Segment Start: Supplied material
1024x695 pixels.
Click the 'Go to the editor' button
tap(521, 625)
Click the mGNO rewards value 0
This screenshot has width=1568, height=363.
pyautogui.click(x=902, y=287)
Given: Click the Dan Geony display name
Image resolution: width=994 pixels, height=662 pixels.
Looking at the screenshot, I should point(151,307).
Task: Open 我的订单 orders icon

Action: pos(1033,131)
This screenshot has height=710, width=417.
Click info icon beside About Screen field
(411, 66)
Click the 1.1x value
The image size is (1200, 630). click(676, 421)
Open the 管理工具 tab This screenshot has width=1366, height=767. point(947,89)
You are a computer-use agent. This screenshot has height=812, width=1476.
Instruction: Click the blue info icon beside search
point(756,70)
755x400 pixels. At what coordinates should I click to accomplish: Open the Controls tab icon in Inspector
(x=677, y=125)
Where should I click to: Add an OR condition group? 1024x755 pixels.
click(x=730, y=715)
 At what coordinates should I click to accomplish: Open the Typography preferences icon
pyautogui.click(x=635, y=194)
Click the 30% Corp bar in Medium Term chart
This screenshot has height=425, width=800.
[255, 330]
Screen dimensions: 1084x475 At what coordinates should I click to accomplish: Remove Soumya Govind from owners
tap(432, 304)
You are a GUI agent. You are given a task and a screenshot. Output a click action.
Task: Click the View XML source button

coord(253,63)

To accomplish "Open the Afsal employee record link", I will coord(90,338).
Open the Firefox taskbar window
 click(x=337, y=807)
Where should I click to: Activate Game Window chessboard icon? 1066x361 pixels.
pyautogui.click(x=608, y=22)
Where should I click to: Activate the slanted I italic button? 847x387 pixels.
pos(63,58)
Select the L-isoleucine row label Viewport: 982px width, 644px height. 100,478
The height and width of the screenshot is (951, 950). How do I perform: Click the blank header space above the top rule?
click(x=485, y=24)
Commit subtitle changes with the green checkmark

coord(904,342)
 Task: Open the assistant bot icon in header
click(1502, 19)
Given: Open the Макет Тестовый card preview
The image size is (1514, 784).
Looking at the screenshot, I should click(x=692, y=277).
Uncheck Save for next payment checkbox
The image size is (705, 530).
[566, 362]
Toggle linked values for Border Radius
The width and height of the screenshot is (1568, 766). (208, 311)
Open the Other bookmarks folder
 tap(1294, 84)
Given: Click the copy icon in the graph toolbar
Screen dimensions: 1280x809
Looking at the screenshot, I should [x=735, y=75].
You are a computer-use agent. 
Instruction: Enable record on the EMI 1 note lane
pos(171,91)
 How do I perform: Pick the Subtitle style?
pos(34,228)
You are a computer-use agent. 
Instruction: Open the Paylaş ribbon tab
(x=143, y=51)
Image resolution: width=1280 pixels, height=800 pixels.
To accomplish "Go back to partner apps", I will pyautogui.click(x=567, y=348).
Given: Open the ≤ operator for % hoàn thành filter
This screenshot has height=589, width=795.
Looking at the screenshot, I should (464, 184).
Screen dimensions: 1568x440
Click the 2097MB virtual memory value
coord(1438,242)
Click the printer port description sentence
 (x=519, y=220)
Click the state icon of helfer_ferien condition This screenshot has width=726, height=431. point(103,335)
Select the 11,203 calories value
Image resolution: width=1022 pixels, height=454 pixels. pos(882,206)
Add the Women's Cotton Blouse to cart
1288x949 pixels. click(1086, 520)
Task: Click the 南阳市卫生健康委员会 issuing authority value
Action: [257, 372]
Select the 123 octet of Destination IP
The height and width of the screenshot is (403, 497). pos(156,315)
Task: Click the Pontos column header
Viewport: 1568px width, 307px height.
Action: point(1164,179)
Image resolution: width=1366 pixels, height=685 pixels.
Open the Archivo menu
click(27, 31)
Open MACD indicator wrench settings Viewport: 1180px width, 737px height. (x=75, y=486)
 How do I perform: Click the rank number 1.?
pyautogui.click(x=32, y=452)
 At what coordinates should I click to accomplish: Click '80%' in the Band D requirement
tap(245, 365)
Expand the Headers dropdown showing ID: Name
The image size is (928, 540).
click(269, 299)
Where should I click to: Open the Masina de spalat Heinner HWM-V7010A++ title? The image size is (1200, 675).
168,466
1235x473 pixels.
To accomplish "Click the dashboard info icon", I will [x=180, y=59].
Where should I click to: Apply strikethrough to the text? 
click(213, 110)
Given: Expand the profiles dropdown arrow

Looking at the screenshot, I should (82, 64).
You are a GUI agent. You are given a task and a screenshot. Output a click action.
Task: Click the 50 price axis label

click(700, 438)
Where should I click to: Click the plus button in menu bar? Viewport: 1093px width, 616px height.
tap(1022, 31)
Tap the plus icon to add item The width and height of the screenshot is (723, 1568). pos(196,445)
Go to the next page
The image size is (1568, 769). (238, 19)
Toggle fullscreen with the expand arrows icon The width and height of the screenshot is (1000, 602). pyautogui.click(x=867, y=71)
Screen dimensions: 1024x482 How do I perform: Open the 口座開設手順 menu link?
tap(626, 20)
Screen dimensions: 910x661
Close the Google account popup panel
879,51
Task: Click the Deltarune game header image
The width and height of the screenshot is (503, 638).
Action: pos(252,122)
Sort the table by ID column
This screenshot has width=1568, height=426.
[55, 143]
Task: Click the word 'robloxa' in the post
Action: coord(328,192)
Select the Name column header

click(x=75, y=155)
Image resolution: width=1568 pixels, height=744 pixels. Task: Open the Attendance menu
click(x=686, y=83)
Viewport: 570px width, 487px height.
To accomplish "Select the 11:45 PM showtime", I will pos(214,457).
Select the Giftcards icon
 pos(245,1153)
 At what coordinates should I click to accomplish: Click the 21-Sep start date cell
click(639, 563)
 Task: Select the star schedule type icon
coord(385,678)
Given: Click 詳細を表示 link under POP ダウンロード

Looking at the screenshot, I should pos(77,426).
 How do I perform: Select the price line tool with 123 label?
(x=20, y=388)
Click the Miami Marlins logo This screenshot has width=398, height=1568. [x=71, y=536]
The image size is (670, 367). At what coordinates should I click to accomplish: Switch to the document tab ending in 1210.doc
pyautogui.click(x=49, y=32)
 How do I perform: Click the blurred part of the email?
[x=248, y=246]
Segment End: Supplied material
__What is expected__: All the entries above are to be transcribed without any alteration.

__Exercise solution__:
1024x695 pixels.
Click the 'Go to the editor' button
tap(521, 625)
Click the mGNO rewards value 0
This screenshot has width=1568, height=363.
pyautogui.click(x=902, y=287)
Given: Click the Dan Geony display name
Image resolution: width=994 pixels, height=662 pixels.
Looking at the screenshot, I should point(151,307).
Task: Open 我的订单 orders icon

Action: pos(1033,131)
This screenshot has height=710, width=417.
Click info icon beside About Screen field
(411, 66)
Click the 1.1x value
The image size is (1200, 630). click(676, 421)
Open the 管理工具 tab This screenshot has width=1366, height=767. point(947,89)
You are a computer-use agent. This screenshot has height=812, width=1476.
Instruction: Click the blue info icon beside search
point(756,70)
755x400 pixels. At what coordinates should I click to accomplish: Open the Controls tab icon in Inspector
(x=677, y=125)
Where should I click to: Add an OR condition group? 1024x755 pixels.
click(x=730, y=715)
 At what coordinates should I click to accomplish: Open the Typography preferences icon
pyautogui.click(x=635, y=194)
Click the 30% Corp bar in Medium Term chart
This screenshot has height=425, width=800.
[255, 330]
Screen dimensions: 1084x475 At what coordinates should I click to accomplish: Remove Soumya Govind from owners
tap(432, 304)
You are a GUI agent. You are given a task and a screenshot. Output a click action.
Task: Click the View XML source button

coord(253,63)

To accomplish "Open the Afsal employee record link", I will coord(90,338).
Open the Firefox taskbar window
 click(x=337, y=807)
Where should I click to: Activate Game Window chessboard icon? 1066x361 pixels.
pyautogui.click(x=608, y=22)
Where should I click to: Activate the slanted I italic button? 847x387 pixels.
pos(63,58)
Select the L-isoleucine row label Viewport: 982px width, 644px height. 100,478
The height and width of the screenshot is (951, 950). How do I perform: Click the blank header space above the top rule?
click(x=485, y=24)
Commit subtitle changes with the green checkmark

coord(904,342)
 Task: Open the assistant bot icon in header
click(1502, 19)
Given: Open the Макет Тестовый card preview
The image size is (1514, 784).
Looking at the screenshot, I should click(x=692, y=277).
Uncheck Save for next payment checkbox
The image size is (705, 530).
[566, 362]
Toggle linked values for Border Radius
The width and height of the screenshot is (1568, 766). (208, 311)
Open the Other bookmarks folder
 tap(1294, 84)
Given: Click the copy icon in the graph toolbar
Screen dimensions: 1280x809
Looking at the screenshot, I should [x=735, y=75].
You are a computer-use agent. 
Instruction: Enable record on the EMI 1 note lane
pos(171,91)
 How do I perform: Pick the Subtitle style?
pos(34,228)
You are a computer-use agent. 
Instruction: Open the Paylaş ribbon tab
(x=143, y=51)
Image resolution: width=1280 pixels, height=800 pixels.
To accomplish "Go back to partner apps", I will pyautogui.click(x=567, y=348).
Given: Open the ≤ operator for % hoàn thành filter
This screenshot has height=589, width=795.
Looking at the screenshot, I should (464, 184).
Screen dimensions: 1568x440
Click the 2097MB virtual memory value
coord(1438,242)
Click the printer port description sentence
 (x=519, y=220)
Click the state icon of helfer_ferien condition This screenshot has width=726, height=431. point(103,335)
Select the 11,203 calories value
Image resolution: width=1022 pixels, height=454 pixels. pos(882,206)
Add the Women's Cotton Blouse to cart
1288x949 pixels. click(1086, 520)
Task: Click the 南阳市卫生健康委员会 issuing authority value
Action: [257, 372]
Select the 123 octet of Destination IP
The height and width of the screenshot is (403, 497). pos(156,315)
Task: Click the Pontos column header
Viewport: 1568px width, 307px height.
Action: point(1164,179)
Image resolution: width=1366 pixels, height=685 pixels.
Open the Archivo menu
click(27, 31)
Open MACD indicator wrench settings Viewport: 1180px width, 737px height. (x=75, y=486)
 How do I perform: Click the rank number 1.?
pyautogui.click(x=32, y=452)
 At what coordinates should I click to accomplish: Click '80%' in the Band D requirement
tap(245, 365)
Expand the Headers dropdown showing ID: Name
The image size is (928, 540).
click(269, 299)
Where should I click to: Open the Masina de spalat Heinner HWM-V7010A++ title? The image size is (1200, 675).
168,466
1235x473 pixels.
To accomplish "Click the dashboard info icon", I will [x=180, y=59].
Where should I click to: Apply strikethrough to the text? 
click(213, 110)
Given: Expand the profiles dropdown arrow

Looking at the screenshot, I should (82, 64).
You are a GUI agent. You are given a task and a screenshot. Output a click action.
Task: Click the 50 price axis label

click(700, 438)
Where should I click to: Click the plus button in menu bar? Viewport: 1093px width, 616px height.
tap(1022, 31)
Tap the plus icon to add item The width and height of the screenshot is (723, 1568). pos(196,445)
Go to the next page
The image size is (1568, 769). (238, 19)
Toggle fullscreen with the expand arrows icon The width and height of the screenshot is (1000, 602). pyautogui.click(x=867, y=71)
Screen dimensions: 1024x482 How do I perform: Open the 口座開設手順 menu link?
tap(626, 20)
Screen dimensions: 910x661
Close the Google account popup panel
879,51
Task: Click the Deltarune game header image
The width and height of the screenshot is (503, 638).
Action: pos(252,122)
Sort the table by ID column
This screenshot has width=1568, height=426.
[55, 143]
Task: Click the word 'robloxa' in the post
Action: coord(328,192)
Select the Name column header

click(x=75, y=155)
Image resolution: width=1568 pixels, height=744 pixels. Task: Open the Attendance menu
click(x=686, y=83)
Viewport: 570px width, 487px height.
To accomplish "Select the 11:45 PM showtime", I will pos(214,457).
Select the Giftcards icon
 pos(245,1153)
 At what coordinates should I click to accomplish: Click the 21-Sep start date cell
click(639, 563)
 Task: Select the star schedule type icon
coord(385,678)
Given: Click 詳細を表示 link under POP ダウンロード

Looking at the screenshot, I should pos(77,426).
 How do I perform: Select the price line tool with 123 label?
(x=20, y=388)
Click the Miami Marlins logo This screenshot has width=398, height=1568. [x=71, y=536]
The image size is (670, 367). At what coordinates should I click to accomplish: Switch to the document tab ending in 1210.doc
pyautogui.click(x=49, y=32)
 How do I perform: Click the blurred part of the email?
[x=248, y=246]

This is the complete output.